取り組みのきっかけは「無限ピーマン」というレシピ。2016年にある主婦がSNSで「子どもが無限にピーマンを食べてくれた」という文言とともに、作り方を投稿したのがブームの始まりだった。すぐにクックパッドにもレシピが投稿され、「無限ピーマン」の検索も増えたという。
クックパッドでは、このようなトレンドの兆しを見つけたとき、「使われている食材・調味料は何か」「ユーザーのどのようなニーズを反映しているのか」などを分析している。無限ピーマンについて調べたところ、多くの場合、調味料には「中華だし」が使われていることがわかった。そこで2016年末に、取引先だった味の素に「無限というキーワードを、生活者とのコミュニケーションの軸にしてはどうか」と提案した。
その後、味の素とクックパッドは、「無限シリーズ」として数々のレシピを開発。ピーマンだけでなく、「無限ニンジン」「無限キャベツ」とシリーズ化して公開したほか、クックパッドで「無限ピーマン」と検索すると、味の素の「無限シリーズ」のバナーが表示されるようにした。その結果、「無限」に関する検索では、味の素のレシピが1位を獲得した。

デジタル上のユーザーの反応から手ごたえを掴んだ味の素は、タレントの渡辺直美さんを起用したテレビCMを制作し、放映。

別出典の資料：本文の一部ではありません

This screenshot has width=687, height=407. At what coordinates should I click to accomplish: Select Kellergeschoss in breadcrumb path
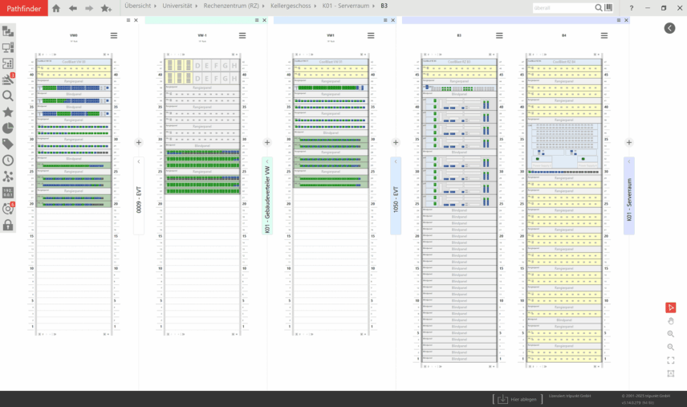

齋藤氏は、「デジタルでトレンドの兆しを掴み、マス向けに展開するという流れは、味の素さんでも初めてと聞いています」と話した。
花王/クリック率の高さは、リアル店舗の購買に結びつくのか?
またクックパッドは2016年から、花王の食器用洗剤「キュキュット泡スプレー」のマーケティングも支援している。この取り組みを紹介するにあたって齋藤氏が会場に問いかけたのが、「クリック率は何を語っているのか」。クリック率はデジタル広告の重要なKPIと考えられているが、食品や日用品など、リアル店舗での購買が中心の商材においても、それは当てはまるのだろうか。
検証のために、両社は2種類のクリエイティブを用意。「お弁当箱の汚れをこすらず一気に落とす」という製品の価値を訴求するクリエイティブ(下図の左)と、「家族が喜ぶ時短お弁当レシピ」としてシーンに寄り添った訴求をするクリエイティブ(下図の右)をテスト配信した。

するとクリック率は、前者が0.19%、後者が0.4%という結果に。しかし「シーン訴求のクリエイティブは確かにクリック率は高いが、本当に製品の価値を伝え、売り上げにインパクトをもたらすことができているのか疑問だった」と齋藤氏。その問いがクリアになるまで、2つのクリエイティブをもう少し配信し続けることにした。
一定期間が経過した後、外部調査会社を通じてバナーの効果を詳細に調べてみたところ、商品の認知・購入意欲については、クリック率が低かった製品価値を伝えるクリエイティブに軍配が上がった。
さらに実際の購入についても、製品価値を訴求したバナーは2.9%と、クリック率が高かったレシピ訴求の2.1%を上回る貢献をしていた。

「特にリアル店舗を主戦場とする商材を扱う場合は、クリック率のみをKPIとしてもよいのか、慎重に考える必要があることがわかりました」(齋藤氏)
なお、このような測定が可能なのは、クックパッドが約5万人のモニターをもつインテージの消費者パネル「SCI(全国個人消費者パネル調査)」とデータ連携をしているためだ。齋藤氏によると、データのシンク率は70~80%。実際に広告に触れたか触れていないかを判定して、購入率を把握できるという。